2 thoughts on “« Août of the box » : Réunion Gaichel et CIG, investir à l’étranger pour son propre potentiel de croissance !

  1. Juste analyse. Il est effectivement urgent de commencer à rattraper le temps perdu. L’exemple Franco-Suisse est très éclairant. Même si elle serait bien moins ambitieuse, l’idée d’organiser enfin une solidarité financière transfrontalière adossée à des projets communs est sans aucun doute la meilleure voie pour créer les conditions d’une confiance qui ne se gagnera qu’en changeant profondément les modes de coopération actuels.

  2. Bonjour à vous,
    A la lecture des éléments de constat mis en avant par Hein, ceux-ci marquent un début de prise en compte de quelques réalités marquant les relations du Grand-Duché avec ses territoires voisins.
    La dépendance sanitaire ….même si elle est qualifiée de solidair…la reconnaissance de la contribution fiscale de la France même si elle est limitée au télétravail dans l’article..….et surtout les risques que fait courir à l’économie et la vie sur le territoire du GDL la situation financière des territoires frontaliers voisins ….situation qui n’est pas évoquée et qui limite son analyse…et les propositions qu’il avance.

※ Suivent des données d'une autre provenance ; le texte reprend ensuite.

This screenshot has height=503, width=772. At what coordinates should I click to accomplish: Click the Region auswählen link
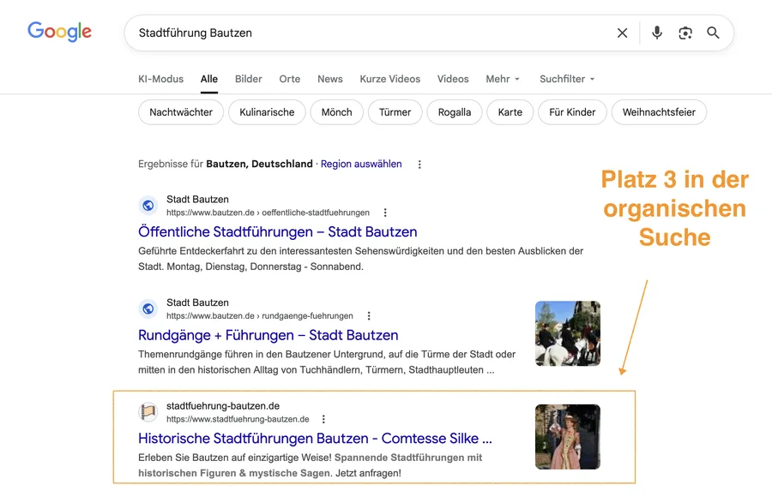point(360,164)
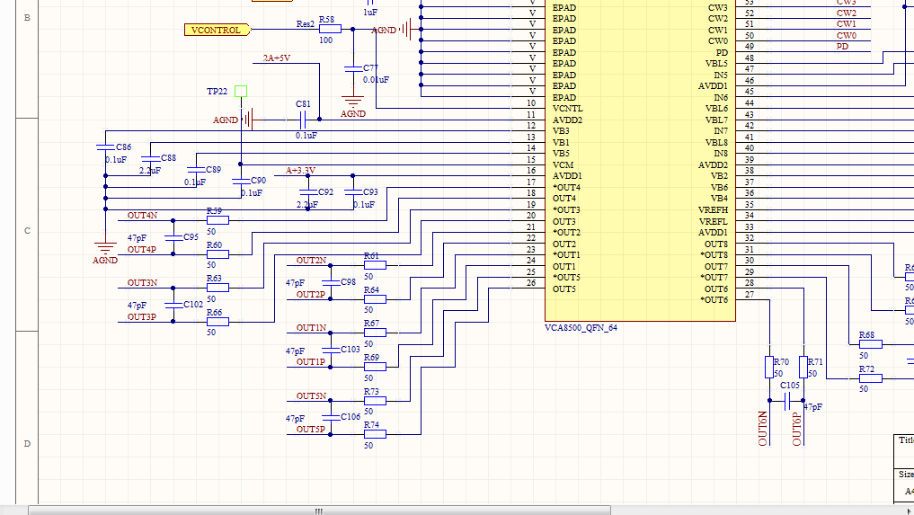Click the horizontal scrollbar thumb
The width and height of the screenshot is (914, 515).
click(x=318, y=510)
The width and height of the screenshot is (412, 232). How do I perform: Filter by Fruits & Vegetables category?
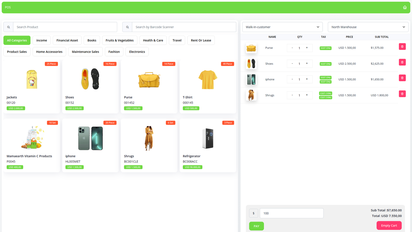tap(119, 40)
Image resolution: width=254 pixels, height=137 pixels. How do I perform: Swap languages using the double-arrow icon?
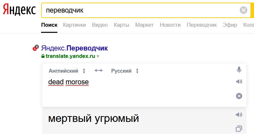98,70
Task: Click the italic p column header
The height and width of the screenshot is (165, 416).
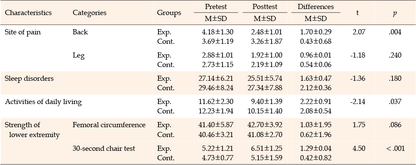Action: [x=395, y=13]
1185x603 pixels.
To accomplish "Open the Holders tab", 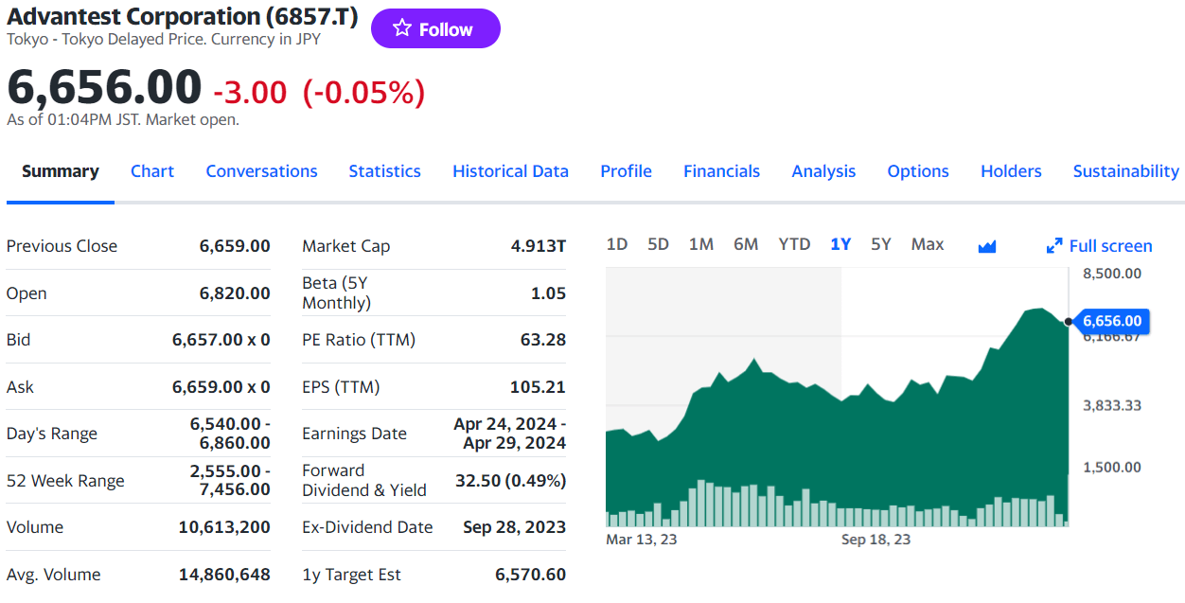I will 1011,171.
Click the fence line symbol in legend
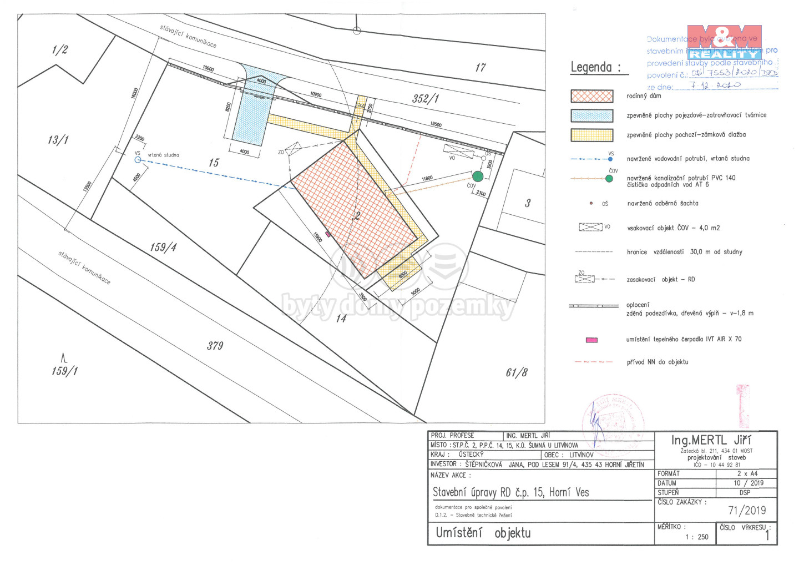The image size is (799, 565). pyautogui.click(x=593, y=306)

    En réponse à ces problèmes, il évoque la création de « fonds de coopération bilatéraux »…… « pouvant être indifféremment développés du côté luxembourgeois ou étranger »…ajoute t il plus loin !

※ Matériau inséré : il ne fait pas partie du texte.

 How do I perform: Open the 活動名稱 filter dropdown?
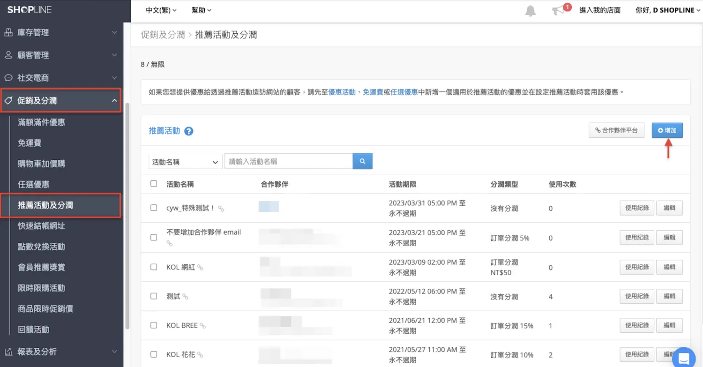point(185,161)
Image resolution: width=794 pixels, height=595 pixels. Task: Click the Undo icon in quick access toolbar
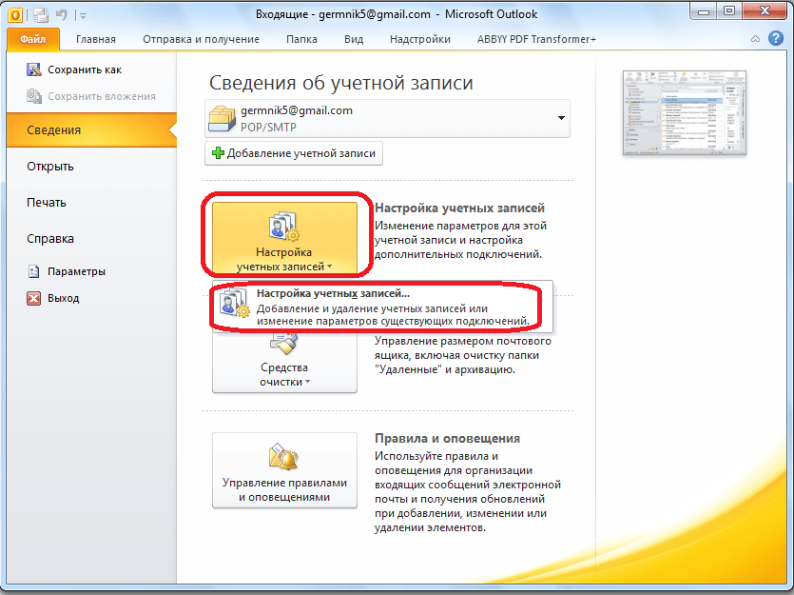[62, 14]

    L’idée aussi généreuse puisse-t-elle apparaitre n’est marquée ni par l’équité et encore moins par la solidarité pourtant évoquée par V. Hein.
    Ces fonds de coopération, bien différent sur le fond comme sur la forme de l’exemple franco-suisse évoqué dans son propos, seraient alimentés par une partie de la fiscalité du télétravail après que les seuils autorisés auront été revus à la hausse….…..en d’autre terme la fiscalité qui aurait du revenir à la France serait affectée à ces fonds pour la part représentative de la contribution du GDL ……La France devant également alimenter ces fonds sur son propre budget. En d’autre terme…la France devrait payer deux fois….On a du mal a lire l’équité et la solidarité dans ce type de coopération.

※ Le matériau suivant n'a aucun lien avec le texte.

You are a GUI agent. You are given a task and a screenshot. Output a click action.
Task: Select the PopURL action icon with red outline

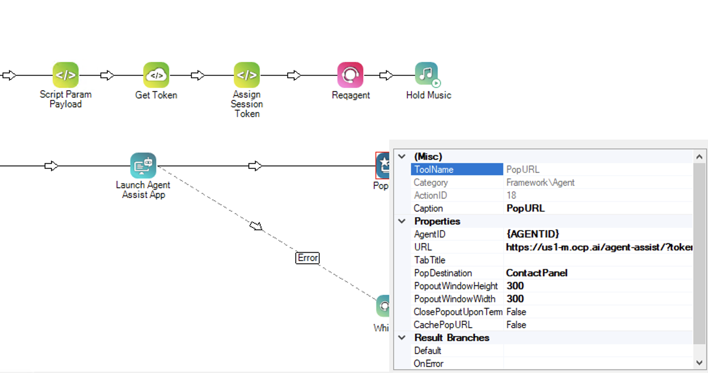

    Et bien évidemment, l’impasse est faite sur la fiscalité des non télétravailleurs qui font l’immense majorité des 110 000 frontaliers et contribuables français au Grand-Duché…..comme sur les 15 000 travailleurs français détachés par les entreprises luxembourgeoises.
    Enfin…et sûrement par mesure de solidarité de la France vis-à-vis de ce pauvre Luxembourg…ces fonds pourront également servir des investissements « côté luxembourgeois »….et là…on atteint lles limites du raisonnement de V. Hein. Car en l’absence de rétrocession fiscale ou compensation financière pour les collectivités locales de résidence des frontaliers, on a du mal à imaginer d’où viendraient les marges de manœuvre financières que ces mêmes collectivités, qui ont les pires difficultés à entretenir leur patrimoine actuel, pourraient mobiliser pour des projets à vocation transfrontalière.
    Et si l’effort pourrait être éventuellement supporter pour l’investissement….celui à supporter pour les coûts de fonctionnement serait rédhibitoire.
    En d’autres termes, en l’absence d’une juste répartition de la fiscalité frontalière au bénéfice des collectivités de résidence, ces fonds risqueraient forts de ne servir qu’au Luxembourg pour la mise en œuvre de ces propres projets…..avec l’argent du télétravail des frontaliers… et du contribuable français. !!!!!
    Et puisque V. Hein évoque la coopération franco-suisse, faut il rappeler les deux piliers de financement du Grand Genève. La Compensation Franco-Genevoise ( 326 millions de CHF versés aux communes et départements de l’Ain et Haute Savoie pour 2021) complétée par l’apport des autorités fédérales suisses au titre du Plan d’Aménagement 4 ( 521 Millions de CHF sur trois ans).
    Des fonds équitables et particulièrement efficaces ayant permis – entre autres actions -hier la réalisation du Leman Express ( Tram rapide reliant Annemasse à Genève) et demain du Tram rapide qui reliera Ferney-Voltaire à Genève.
    Ignorer les collectivités territoriales françaises ainsi que les apports des frontaliers et de la France au budget du Grand Duché ( chômage….financement dépendance…formation….etc..)….est une erreur qui mène la nécessaire coopération entre nos territoires frontalier dans une impasse et un statut quo mortifère pénalisant d’abord pour les frontaliers eux-mêmes.